First draft

9 years ago · f71fac7742
1 changed files with 285 additions and 0 deletions
--- a/installing.md
+++ b/installing.md
@ -0,0 +1,285 @@
+# Installing Pelias
+
+Mapzen offers the Mapzen Search service in hopes that as many people as possible will use it,
+but we also encourage people to set up their own Pelias instance. Whether it's to import their own data,
+make their own tweaks to Pelias code, or to help with Pelias development, its important that we
+document how this can be done. Similarly, while there are ways this process can be
+[automated](https://github.com/pelias/vagrant), these instructions are written as if the setup is
+manual, to illustrate all the moving pieces of Pelias.
+
+## Gather the Ingredients
+
+In general, Pelias will require:
+
+* A working [Elasticsearch](https://www.elastic.co/products/elasticsearch) 1.7 cluster. It can be on
+  a single machine or across several
+* [Node.js](https://nodejs.org/) 0.12 or newer (Node 4 or 5 is recommended)

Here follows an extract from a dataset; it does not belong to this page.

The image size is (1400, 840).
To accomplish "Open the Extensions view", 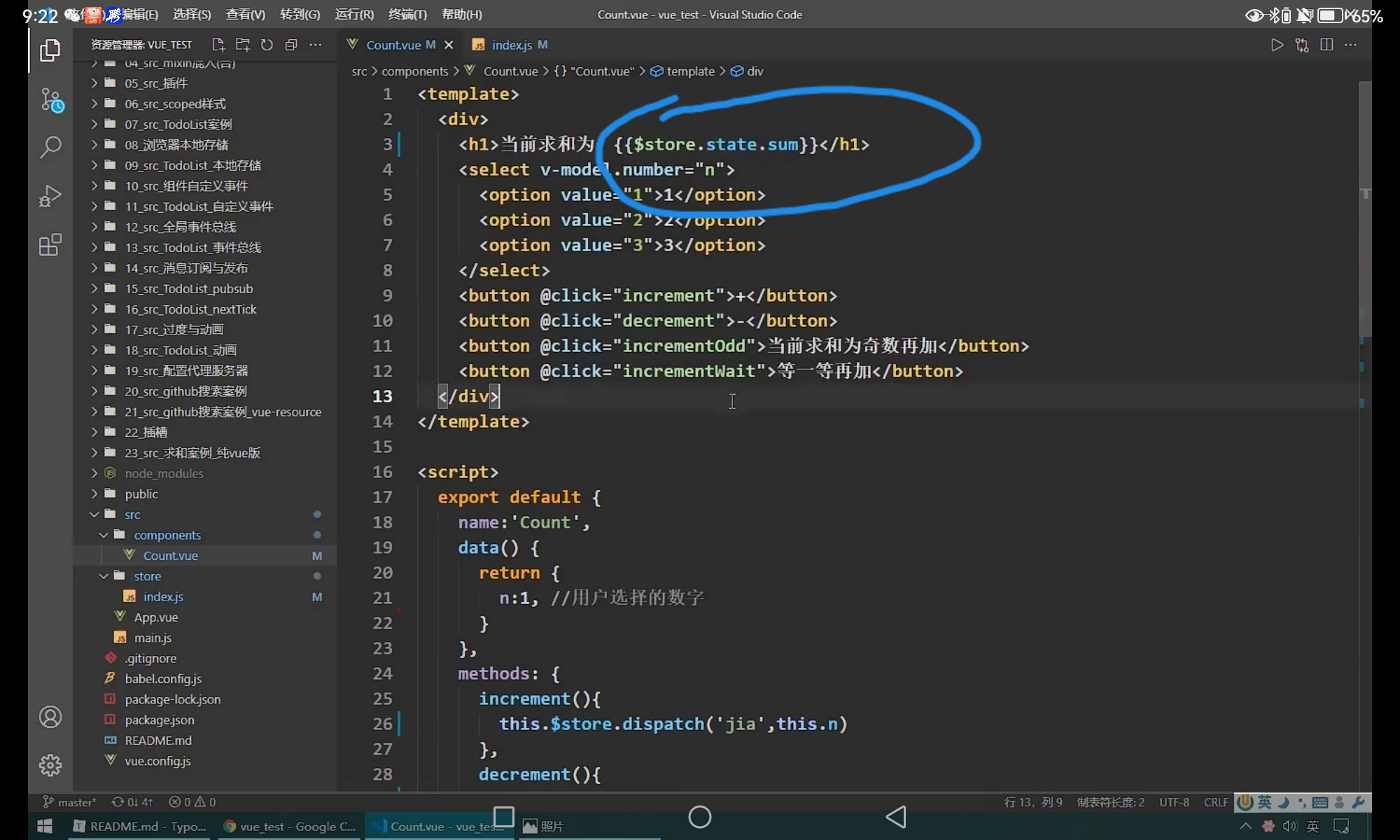I will click(50, 245).
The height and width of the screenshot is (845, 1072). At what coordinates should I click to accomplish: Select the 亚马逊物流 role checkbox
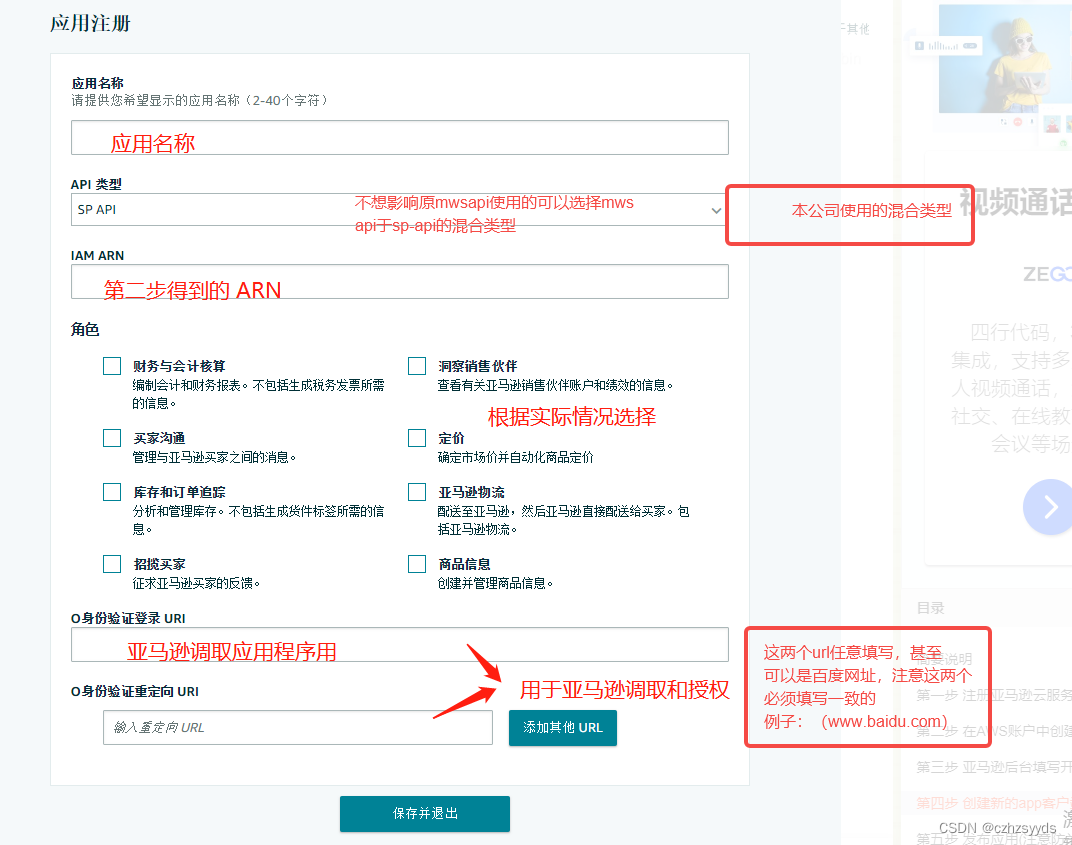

+* Up to 100GB disk space to download and extract data
+* Lots of RAM. A full North America OSM import just barely fits on a machine with 16GB RAM
+
+## Choose your branch
+
+As part of the setup instructions below, you'll be downloading several Pelias packages from source
+on Github. All of these packages offer 3 branches for various use cases. Based on your needs, you
+should pick one of these branches and use the same one across all of the Pelias packages.
+
+`production`: contains only code that has been tested against a full-planet build and is live on
+Mapzen Search. This is the "safest" branch and it will change the least frequently, although we
+generally release new code at least once a week.
+
+`staging`: these branches contain the code that is currently being tested against a full planet
+build for imminent release to Mapzen Search. It's useful to track what code will be going out in the
+next release, but not much else.
+
+`master`: master branches contain the latest code that has passed code review, unit/integration
+tests, and is ready to be included in the next release. While we try to avoid it, the nature of the
+master branch is that it will sometimes be broken. That said, these are the branches to use for
+development of new features.
+
+## Choose your datasets
+
+Pelias can currently import data from four different sources. The contents and description of these
+sources are available on our [data sources page](./data_sources). Here we'll just focus on what to
+download for each one.
+
+### Whosonfirst
+
+There are two ways to download Whosonfirst data. The first is to use the pre-created
+[bundles](https://whosonfirst.mapzen.com/bundles/). These consist of a series of archives that can
+be easily extracted (instructions are on the page).
+
+For more advanced uses, or to contribute back to Whosonfirst, use the
+[whosonfirst-data](https://github.com/whosonfirst/whosonfirst-data) Github repository. Again, there
+are [instructions](https://github.com/whosonfirst/whosonfirst-data#git-and-github). Note that this
+repo requires [git-lfs](https://git-lfs.github.com/), a lot of bandwidth, and 27GB (currently) of
+disk space.
+
+### Geonames
+
+The [pelias/geonames](https://github.com/pelias/geonames/#importing-data) importer contains code and
+instructions for downloading Geonames data automatically. Individual countries, or the entire planet
+(1.3GB) can be specified.
+
+### Openaddresses
+The Openaddresses project includes [numerous download options](https://results.openaddresses.io/),
+all of which are `.zip` downloads. The full dataset is several gigabytes, but there are numerous
+subdivision options. In any case, the `.zip` files simply need to be extracted to a directory of
+your choice, and Pelias can be configured to either import every `.csv` in that directory, or only
+selected files.
+
+### Openstreetmap
+
+Openstreetmap has a nearly limitless array of download options, and any of them will work as long as
+they're in [PBF](http://wiki.openstreetmap.org/wiki/PBF_Format) format. Generally the files will
+have the extension `.osm.pbf`. Good sources include the [Mapzen Metro Extracts](https://mapzen.com/data/metro-extracts/)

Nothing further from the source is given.